Likely Republican presidential candidate Fred Thompson on Wednesday plucked Bill Lacy, director of the Dole Institute of Politics at Kansas University, as his manager.
Lacy, a longtime political operative who managed Thompson's 1994 U.S. Senate victory, will take an unpaid leave of absence from the Dole Institute for an indefinite period of time.
"Bill Lacy worked in the campaigns of President Reagan, President Bush and Senate Majority Leader Bob Dole from 1980 to 1996," Thompson said. "He turned around my campaign for Senate in 1994 and, as I move toward a decision on whether to run for president, I am confident he will take our operations to the next level."
Lacy, who has been director of the Dole Institute since September 2004, said he is practicing what he teaches students: getting involved in politics to try to change things.
"I tell students to be more involved in politics, so when Fred called me, I absolutely had to respond," said Lacy, who already was in Washington, D.C., on Wednesday scoping out the Thompson headquarters.
Lacy said he intends to return as director of the Dole Institute, but the length of his leave is undetermined.
"I absolutely love my job at the Dole Institute," he said.
KU Chancellor Robert Hemenway supported Lacy's decision.
"Bill has been an extraordinary leader and visionary for the institute, so it's no wonder Fred Thompson is seeking his services again. This is a tremendous honor for Bill and for KU," Hemenway said.
A former Reagan White House aide, Lacy will have full operational control of the Friends of Fred Thompson committee that is exploring a possible campaign for president.
Should Thompson decide to run for president, Lacy said he then would run his campaign committee.

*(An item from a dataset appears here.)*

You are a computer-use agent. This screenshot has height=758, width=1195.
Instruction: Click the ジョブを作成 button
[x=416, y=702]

"It's going to be fun," Lacy said. "Fred is a great guy."
He said Thompson contacted him about 10 days ago about taking the position. Lacy said he would do it as long as he didn't have to give up his job as director of the Dole Institute. Hemenway said an interim director to oversee the Dole Institute will be named next week.
Thompson, a former Tennessee senator and well-known actor on the television show "Law & Order," has become a rising star in the Republican race even though he hasn't officially entered it yet.

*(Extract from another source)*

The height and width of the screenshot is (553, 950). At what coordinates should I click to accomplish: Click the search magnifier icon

"He is popular with his ability to communicate in a very plain way. He is conservative and he has a star quality," Lacy said.
Some have speculated that Thompson's popularity may have already peaked. The selection of Lacy follows some high-profile staff departures from the Thompson committee.
Thompson's official announcement on whether he will run for president is expected in early September.
Lacy said once people know more about Thompson, the more they will like him.
He said he plans to "retool the Thompson operation to implement a nontraditional, message-driven effort."